— Begin —
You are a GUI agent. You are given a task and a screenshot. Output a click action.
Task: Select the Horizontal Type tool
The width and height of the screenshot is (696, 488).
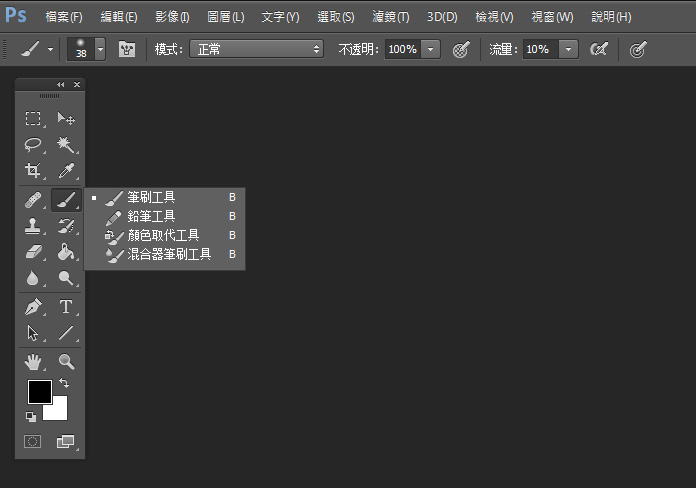[66, 307]
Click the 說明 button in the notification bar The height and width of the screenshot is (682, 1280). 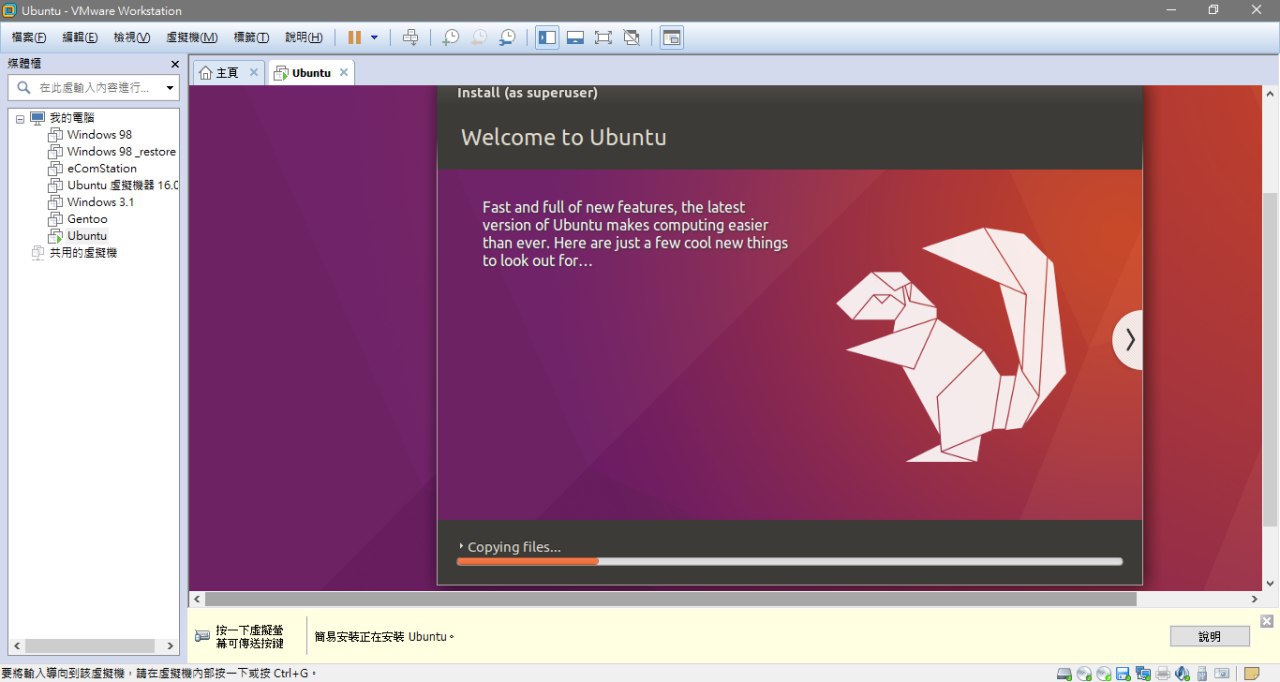(x=1210, y=637)
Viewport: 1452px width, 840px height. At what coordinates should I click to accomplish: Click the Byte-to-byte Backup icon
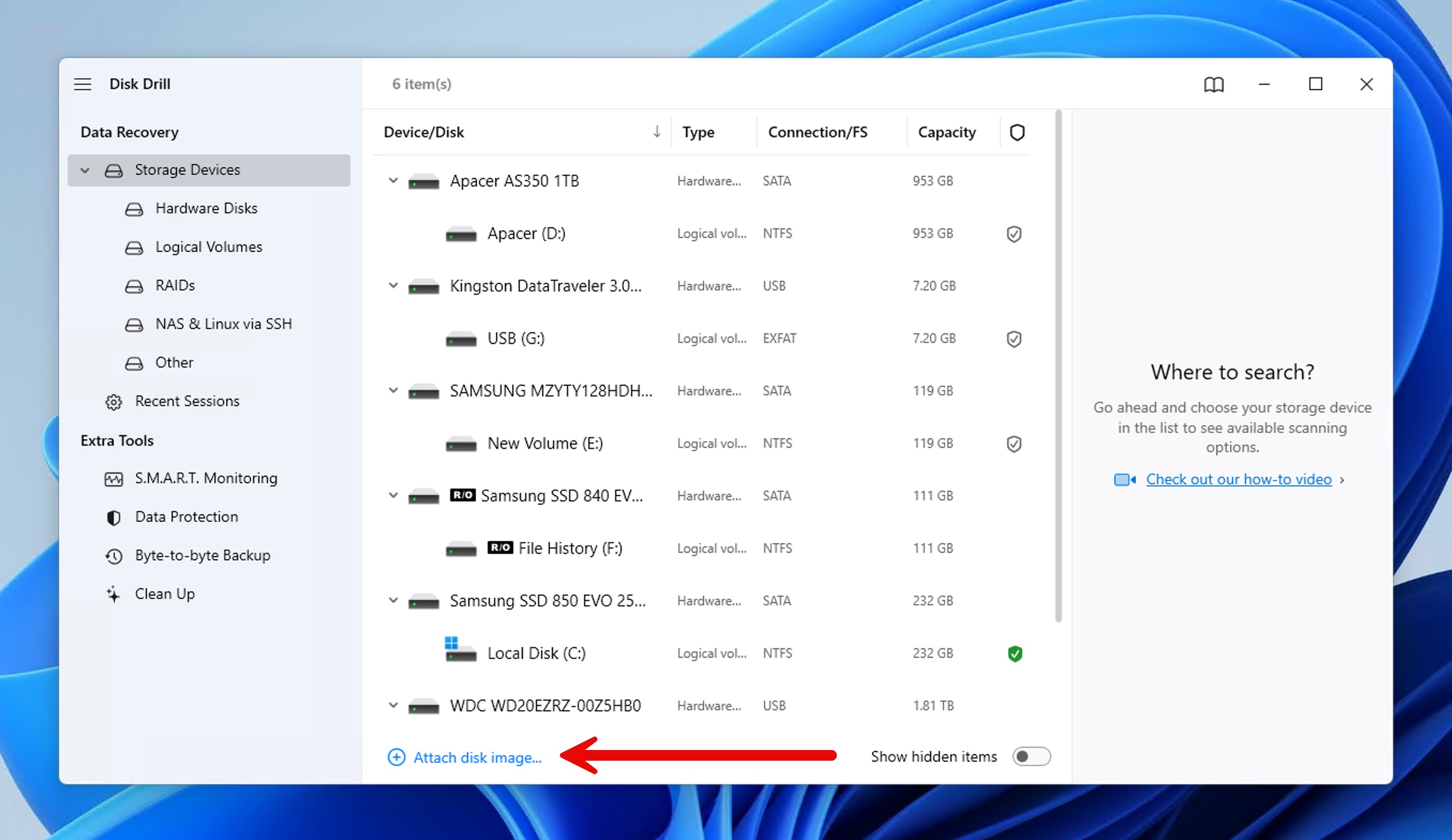pyautogui.click(x=113, y=555)
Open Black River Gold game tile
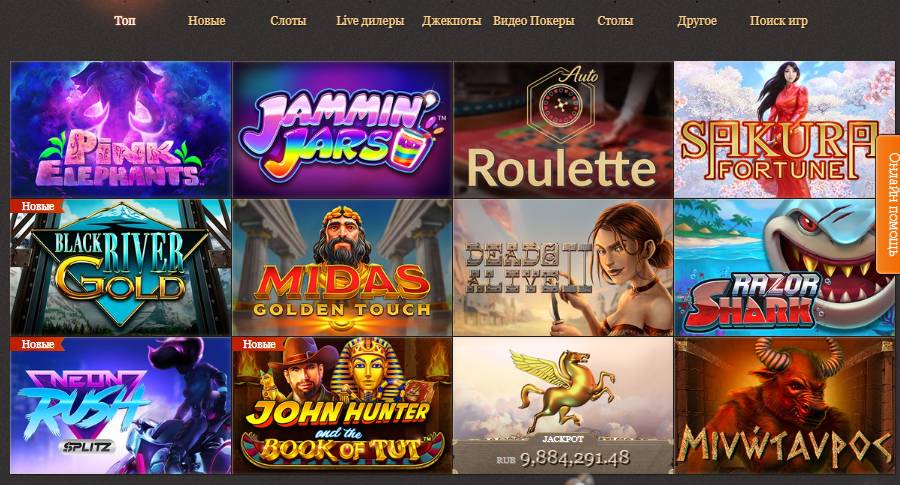Viewport: 900px width, 485px height. (x=121, y=267)
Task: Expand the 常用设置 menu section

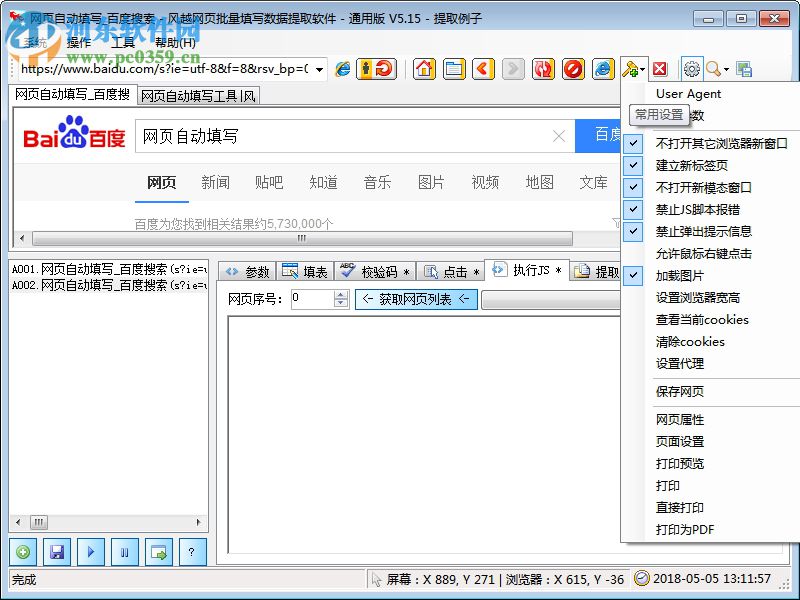Action: pos(661,114)
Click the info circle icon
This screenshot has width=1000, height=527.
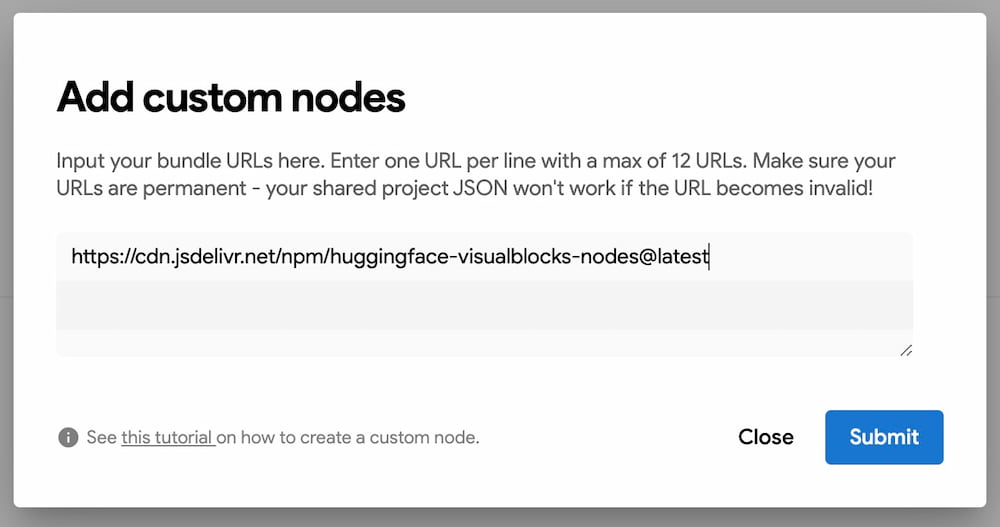tap(68, 437)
— End —
Work required: Copy the items word for word, starting at the line that contains "Open Black River Gold game tile" and stopping after the final line of the items. Leave the pictures out.

Exercise answer:
Open Black River Gold game tile
Viewport: 900px width, 485px height. (x=121, y=267)
Task: Expand the 常用设置 menu section

Action: pos(661,114)
Click the info circle icon
This screenshot has width=1000, height=527.
tap(68, 437)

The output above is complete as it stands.